◆ Data shown
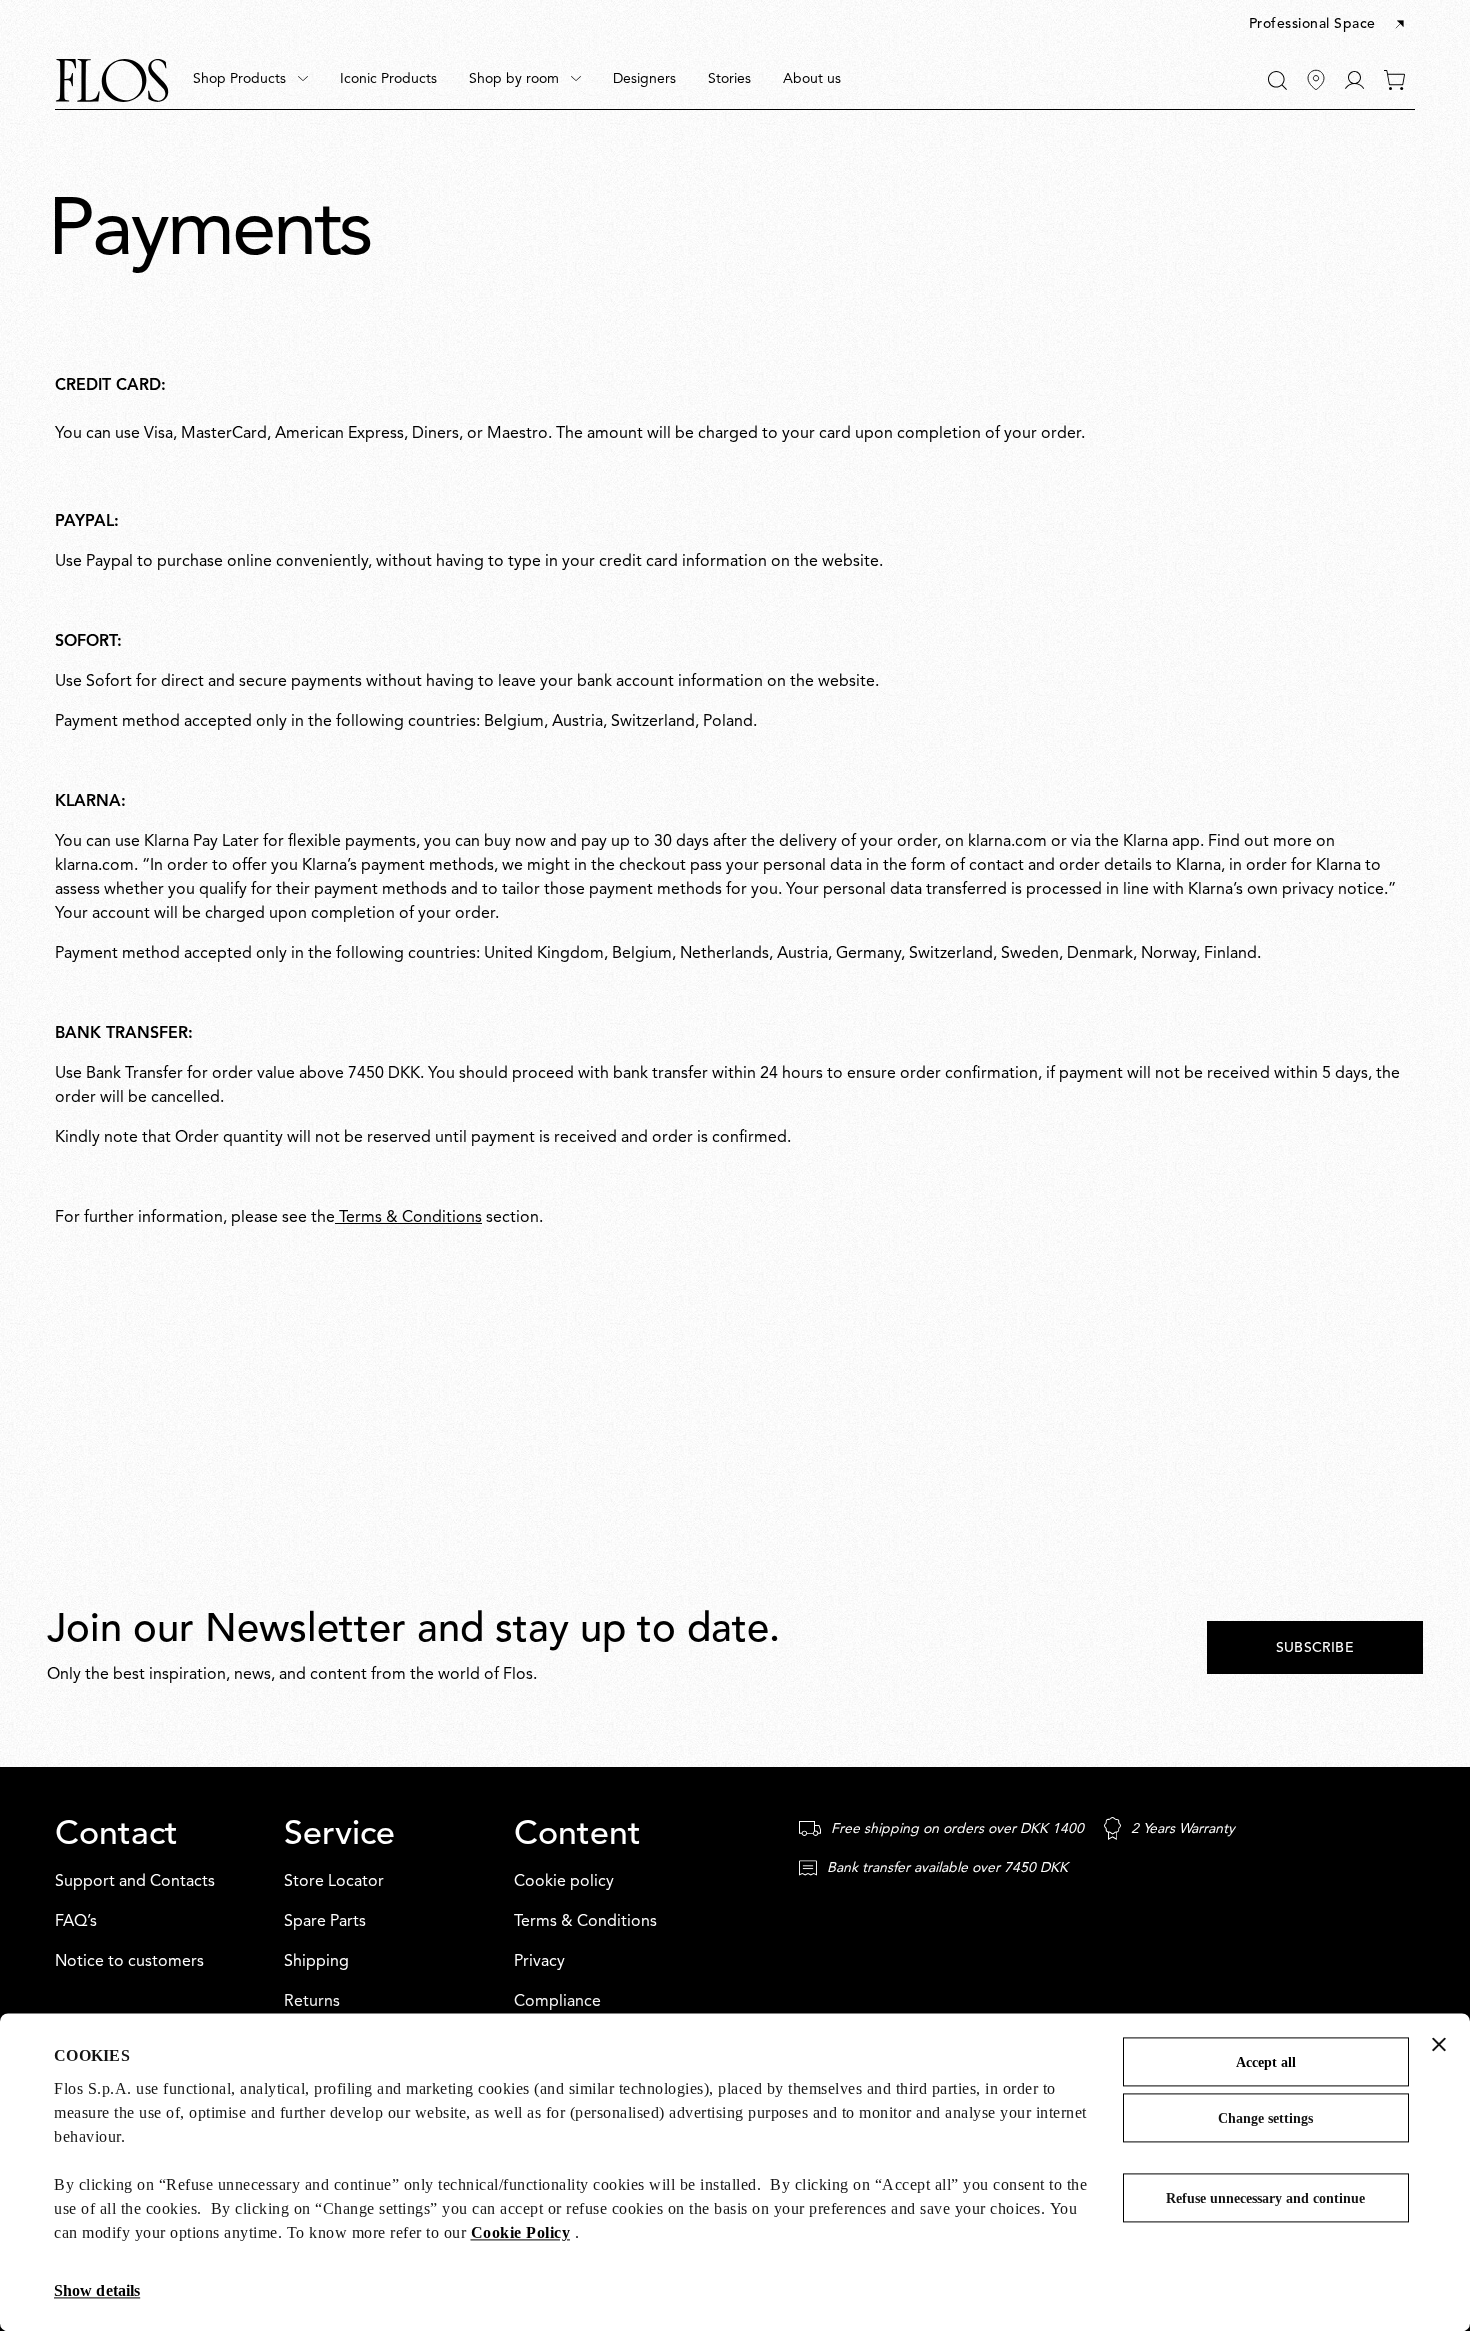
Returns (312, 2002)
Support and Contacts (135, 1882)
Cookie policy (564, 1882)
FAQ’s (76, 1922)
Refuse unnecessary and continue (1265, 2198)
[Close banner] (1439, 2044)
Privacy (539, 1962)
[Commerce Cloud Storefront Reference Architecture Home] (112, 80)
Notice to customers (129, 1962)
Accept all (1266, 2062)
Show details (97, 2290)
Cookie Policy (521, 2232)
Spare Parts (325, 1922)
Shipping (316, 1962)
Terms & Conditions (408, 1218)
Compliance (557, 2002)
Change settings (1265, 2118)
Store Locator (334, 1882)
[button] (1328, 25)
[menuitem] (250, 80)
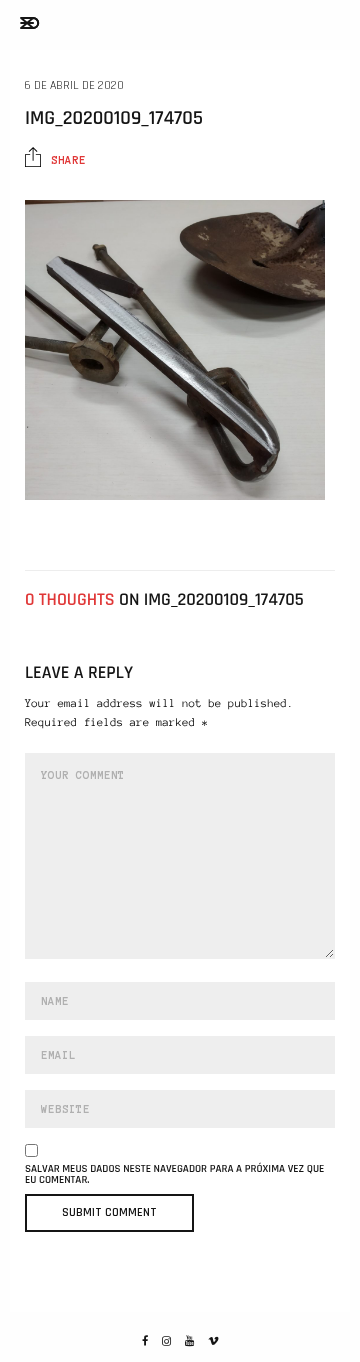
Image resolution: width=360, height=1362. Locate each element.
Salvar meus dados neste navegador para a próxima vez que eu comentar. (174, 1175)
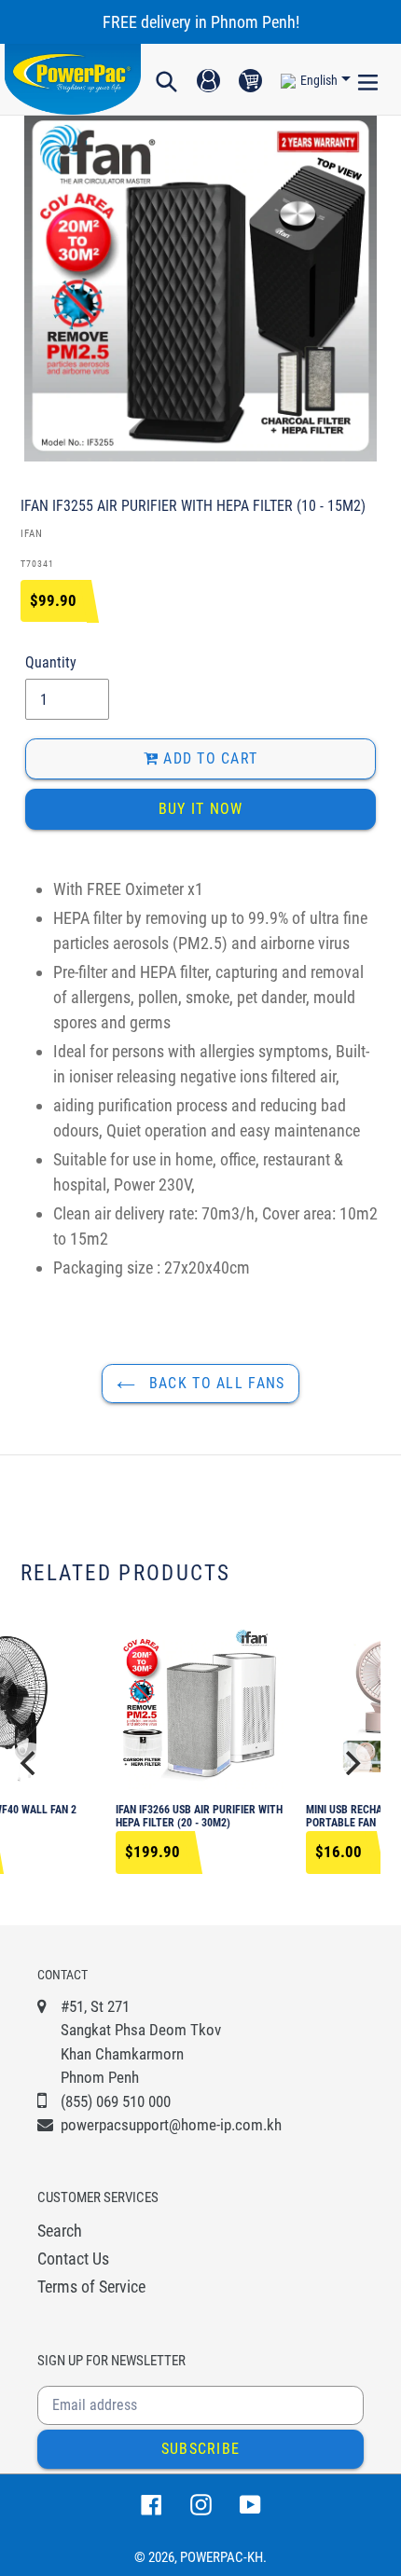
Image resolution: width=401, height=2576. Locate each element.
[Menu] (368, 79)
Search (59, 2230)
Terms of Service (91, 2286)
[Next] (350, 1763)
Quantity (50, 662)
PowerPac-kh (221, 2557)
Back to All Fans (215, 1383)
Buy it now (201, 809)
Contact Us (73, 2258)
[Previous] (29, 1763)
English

◆ Exercise aim
State how many lines contain the word "resolution" across the listing, and give no other text.

◆ Response area
2